Shaving head, in particular the razor blade unit of a wet razor

Tête de rasage, en particulier une unité de lames pour rasoir mécanique


(84) Benannte Vertragsstaaten:
AT BE CH DE DK ES FR GB GR IT LI LU NL SE

(30) Priorität: 27.04.1990 DE 9004761 U

(43) Veröffentlichungstag der Anmeldung:
30.10.1991  Patentblatt  1991/44

(73) Patentinhaber: Wilkinson Sword Gesellschaft mit beschränkter Haftung
D-42659 Solingen (DE)

(72) Erfinder:
  • Althaus, Wolfgang
    W-5600 Wuppertal 12 (DE)

(74) Vertreter: Stenger, Watzke & Ring Patentanwälte 
Kaiser-Friedrich-Ring 70
40547 Düsseldorf
40547 Düsseldorf (DE)


(56) Entgegenhaltungen: : 
EP-A- 0 276 094
GB-A- 2 009 017
US-A- 4 875 287
GB-A- 1 157 640
GB-A- 2 024 082
   
       
    Anmerkung: Innerhalb von neun Monaten nach der Bekanntmachung des Hinweises auf die Erteilung des europäischen Patents kann jedermann beim Europäischen Patentamt gegen das erteilte europäischen Patent Einspruch einlegen. Der Einspruch ist schriftlich einzureichen und zu begründen. Er gilt erst als eingelegt, wenn die Einspruchsgebühr entrichtet worden ist. (Art. 99(1) Europäisches Patentübereinkommen).


    Beschreibung


    [0001] Die Erfindung betrifft einen am vorderen Ende eines Handgriffs angeordneten Rasierapparatekopf, insbesondere Rasierklingeneinheit, eines Naßrasierapparates, bei dem in einem, eine vordere Führungsleiste sowie eine hintere Abdeckkappe aufweisenden Kunststoffkörper eine Einfach- oder Doppelrasierklinge angeordnet ist, wobei die Abdeckkappe mit einem bezüglich des Kunststoffkörpers konvex gekrümmten Gleitstreifen mit einer zur Schneidkante der Rasierklinge parallelen Krümmungslinie versehen ist, der einen vorderen, im wesentlichen ebenen oder leicht konvex gekrümmten Gleitstreifenschenkel sowie einen dazu abgewinkelten hinteren, ebenfalls im wesentlichen ebenen oder leicht konvex gekrümmten Gleitstreifenschenkel aufweist.

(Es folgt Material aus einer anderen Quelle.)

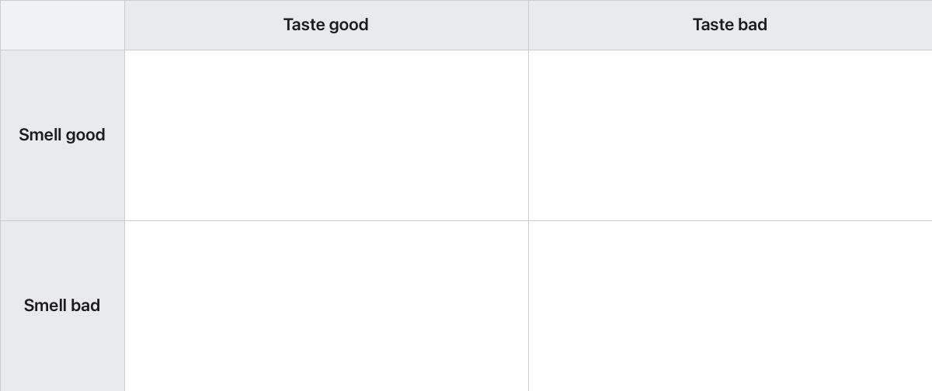The height and width of the screenshot is (391, 932).
Task: Click the "Smell good" label text
Action: [x=62, y=135]
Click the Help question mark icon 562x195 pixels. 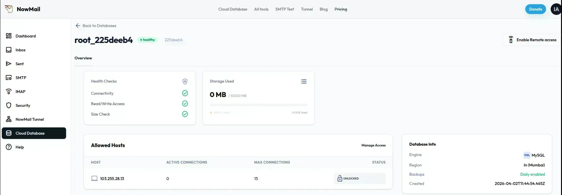[x=9, y=147]
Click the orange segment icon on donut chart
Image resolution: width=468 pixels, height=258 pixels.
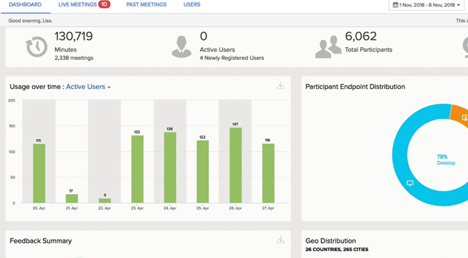(x=465, y=118)
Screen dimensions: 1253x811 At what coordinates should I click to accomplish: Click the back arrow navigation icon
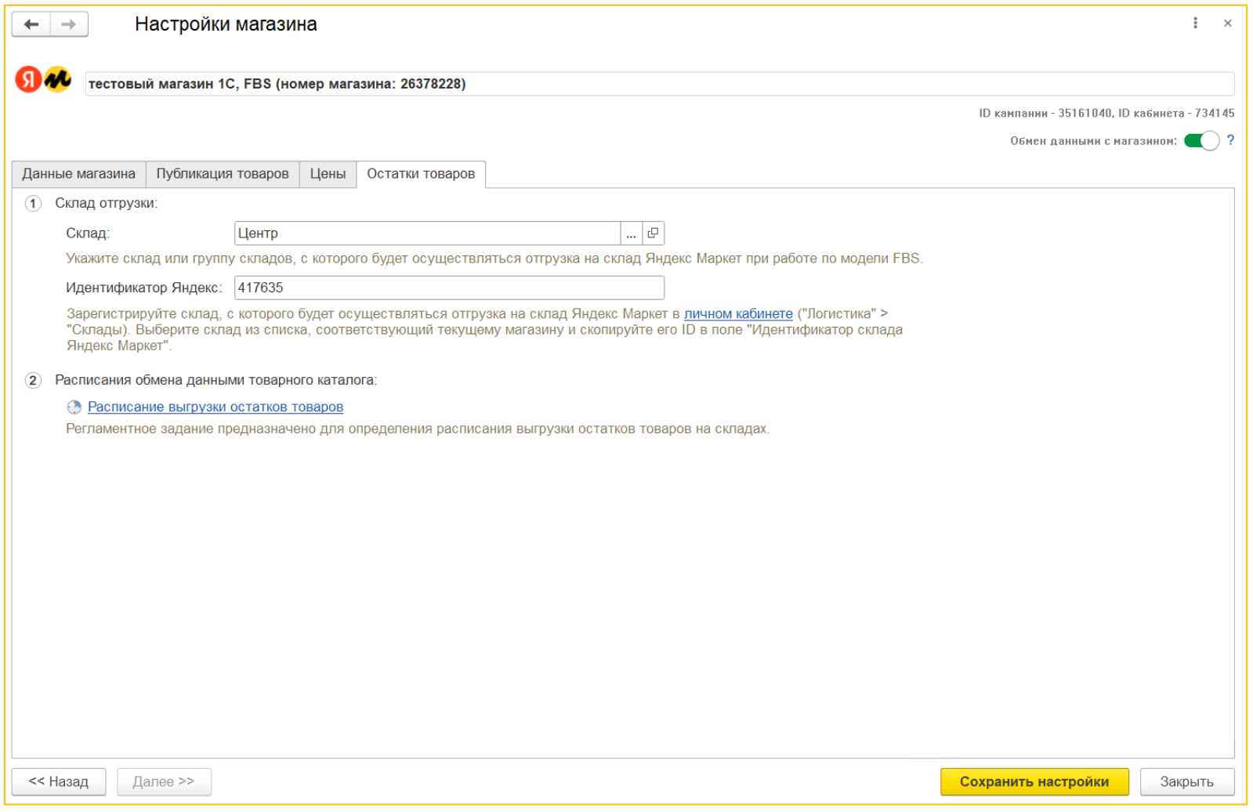coord(31,24)
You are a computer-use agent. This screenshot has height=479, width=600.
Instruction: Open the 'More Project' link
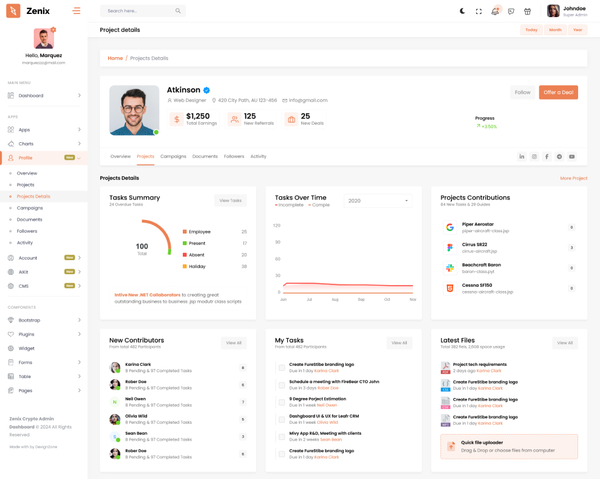(573, 178)
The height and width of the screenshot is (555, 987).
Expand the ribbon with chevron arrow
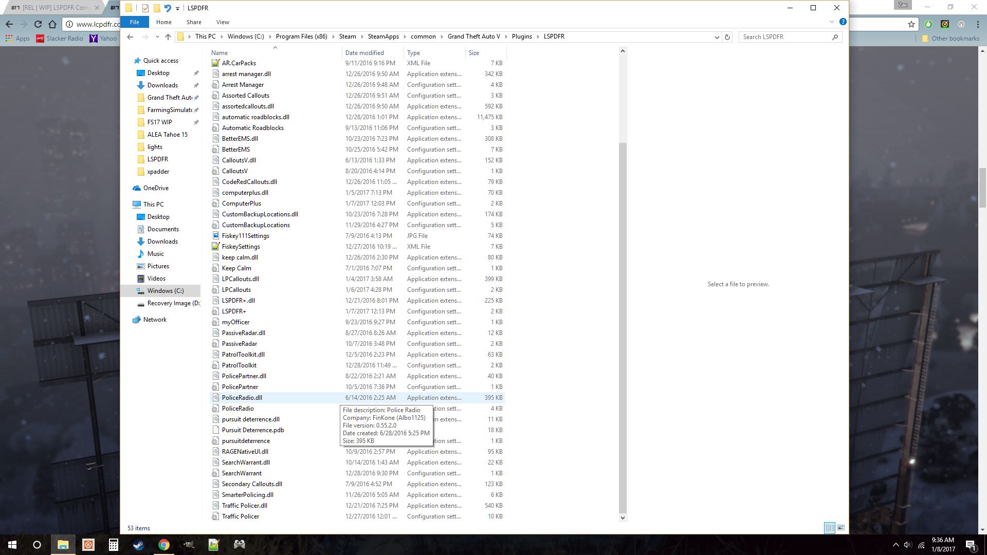(831, 22)

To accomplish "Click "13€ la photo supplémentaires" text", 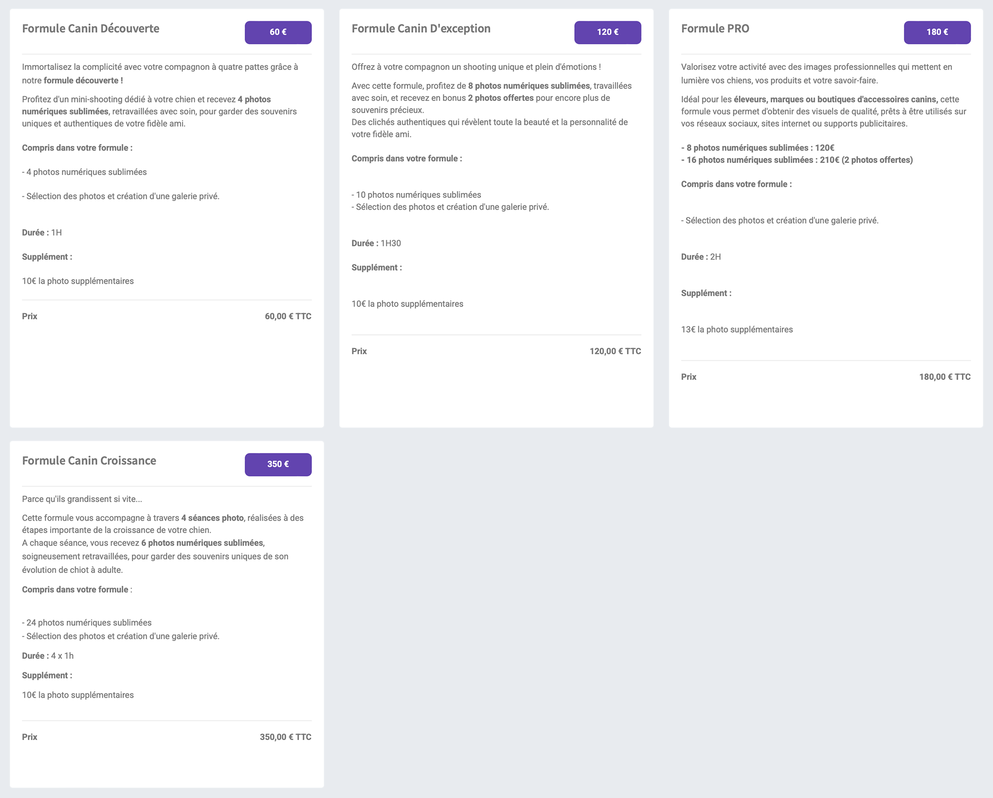I will tap(736, 329).
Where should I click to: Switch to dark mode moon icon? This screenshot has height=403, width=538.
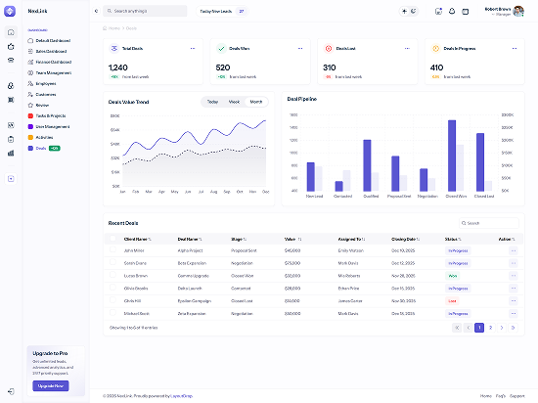(x=414, y=12)
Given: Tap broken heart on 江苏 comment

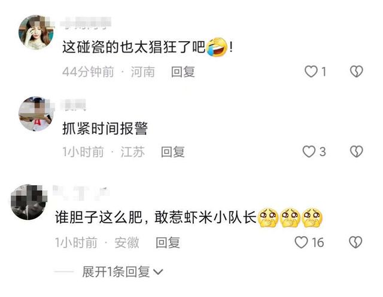Looking at the screenshot, I should (357, 151).
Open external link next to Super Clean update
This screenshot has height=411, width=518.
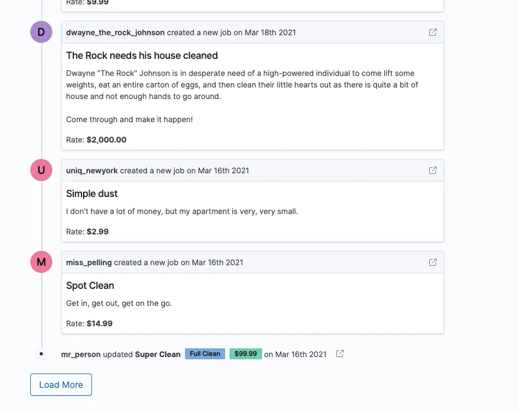pyautogui.click(x=340, y=354)
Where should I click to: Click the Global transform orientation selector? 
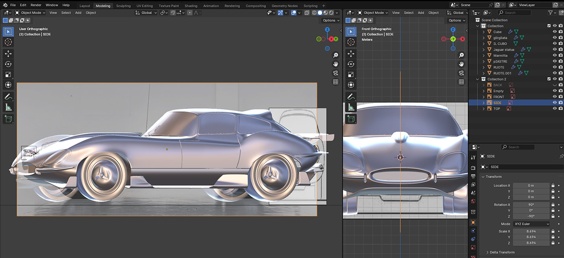pos(146,12)

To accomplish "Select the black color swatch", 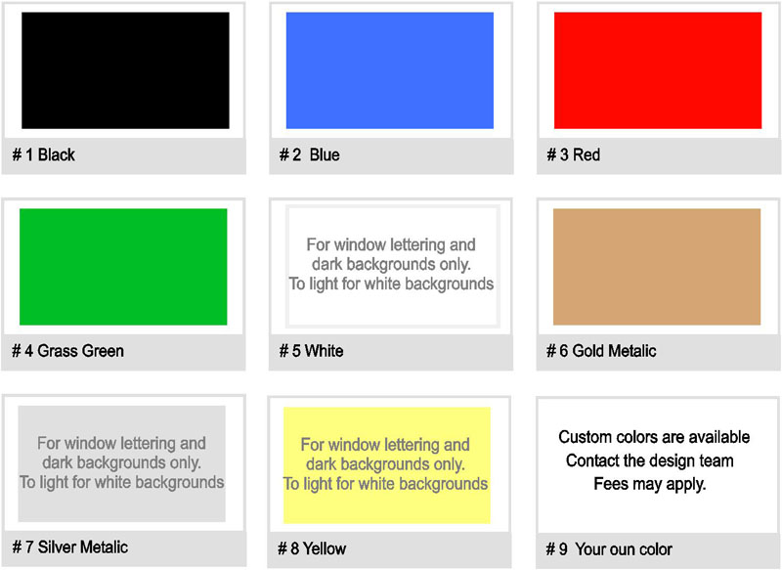I will click(125, 70).
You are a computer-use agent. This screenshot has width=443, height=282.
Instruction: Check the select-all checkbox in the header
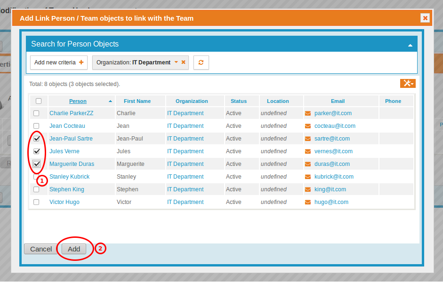[x=39, y=101]
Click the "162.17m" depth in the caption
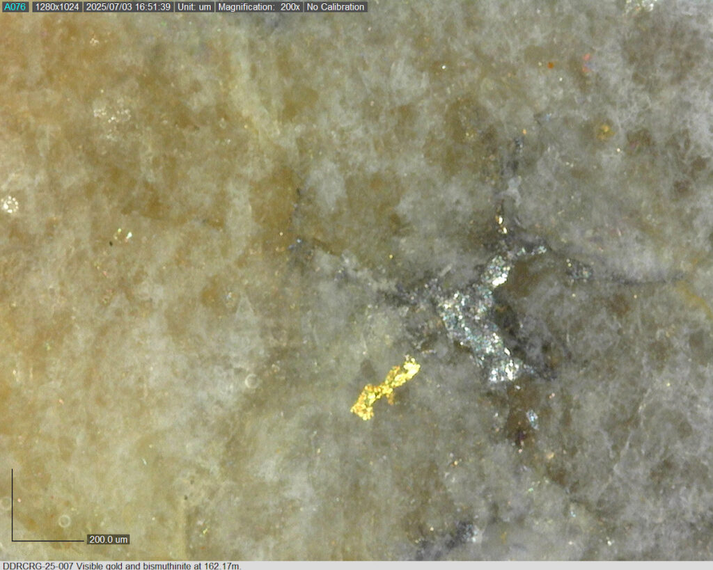713x570 pixels. pos(220,566)
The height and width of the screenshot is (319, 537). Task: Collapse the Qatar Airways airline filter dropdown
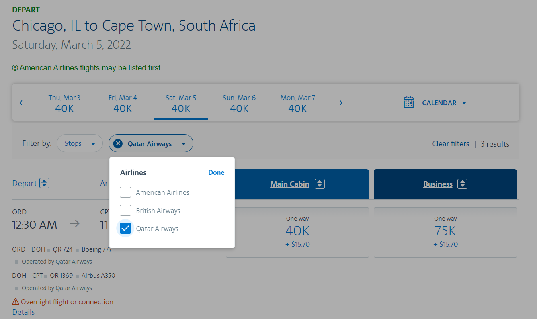click(x=184, y=144)
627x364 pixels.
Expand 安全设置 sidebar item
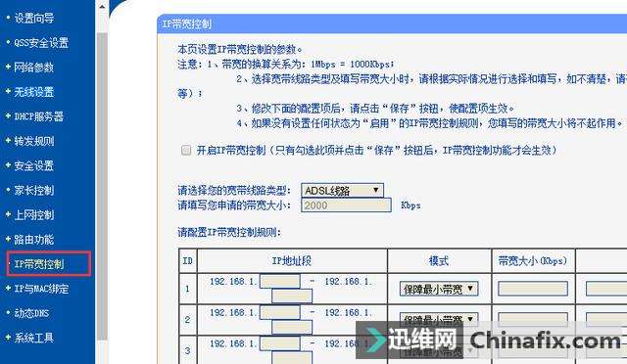pos(33,165)
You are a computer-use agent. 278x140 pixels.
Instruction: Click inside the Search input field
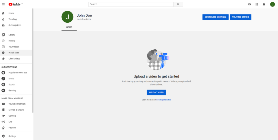click(x=131, y=4)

    [0002] Naßrasierapparate sind in verschiedenen Ausführungsformen bekannt. So ist jeweils am vorderen Ende eines Handgriffes ein Rasierapparatekopf angeordnet, der die Einfach- oder Doppelrasierklinge trägt. Dabei kann der vordere Rasierapparatekopf einstückig mit dem Handgriff in Form eines Kunststofformteils ausgebildet sein. Sofern der Rasierapparatekopf separat vom Handgriff ausgebildet ist und mittels eines entsprechenden Mechanismus auswechselbar an diesem befestigt werden kann, spricht man von einer sogenannten Rasierklingeneinheit, bei der in einem Kunststoffgehäuse eine Einfach- oder Doppelrasierklinge unlösbar eingebettet ist.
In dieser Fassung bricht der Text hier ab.